CVS reported that for fiscal 2017 it expects to lose over 40 million retail prescriptions due to marketplace changes, notably narrower retail pharmacy networks excluding CVS Pharmacy drug stores. The announcement sent CVS shares down by double digits on Tuesday.
Pharmacy supply chain expert Adam Fein, president of Pembroke Consulting, said in a posting Thursday on his Drug Channels blog that CVS Health “placed the blame squarely on Walgreens Boots Alliance.” He cited WBA’s partnership with Prime Therapeutics and win over CVS to become the preferred pharmacy in the TRICARE network.
In March, Walgreens also unveiled a partnership with PBM OptumRx, part of UnitedHealth Group, to develop an integrated pharmacy care solution that blends attributes of in-store and mail-order prescription drug services.
“Call it competitive judo: Walgreens has used the strength of CVS Health’s integrated PBM/retail model against the CVS retail pharmacy business,” wrote Fein, who’s also CEO of Pembroke’s Drug Channels Institute.
Specifically, he explained, CVS’ successful Maintenance Choice program — which, embraced by plan sponsors, gives CVS Caremark PBM mail order patients the option to get their scripts at a CVS Pharmacy store — has created an opening for WBA to team up with other PBMs.

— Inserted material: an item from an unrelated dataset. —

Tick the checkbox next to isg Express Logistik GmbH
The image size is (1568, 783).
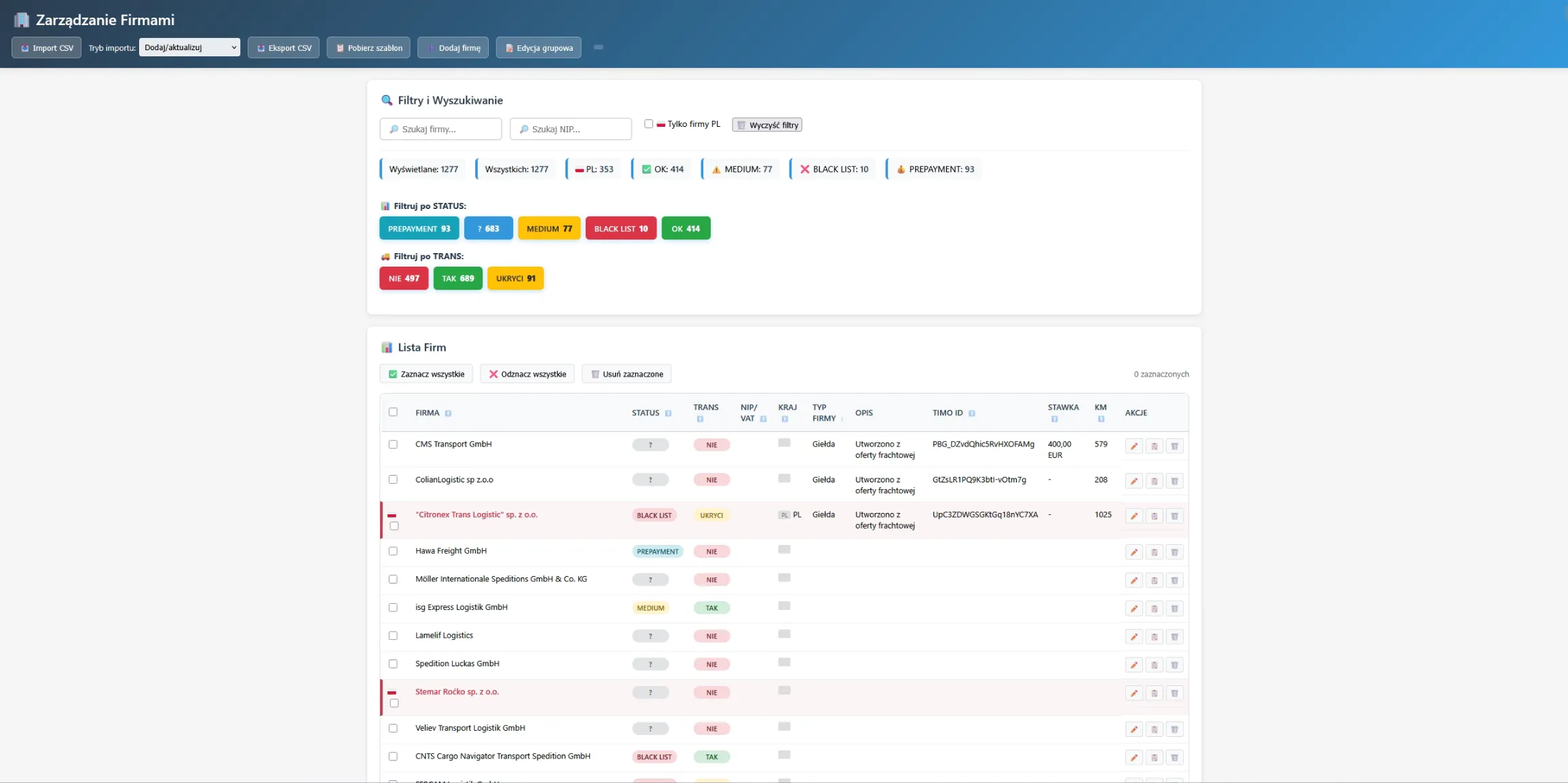coord(394,608)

“CVS Health’s losses correspond to Walgreens’ aggressive partnering strategy. As I told The Wall Street Journal: “Walgreens is trying to be the best friend of every PBM that’s not named Caremark,’ ” Fein said in his blog.
Check out Fein’s analysis of how CVS’ loss of these prescriptions impacts its retail profits beyond the numbers alone.
“The pharmacy industry has entered a new period of hypercompetition,” he said in the blog post.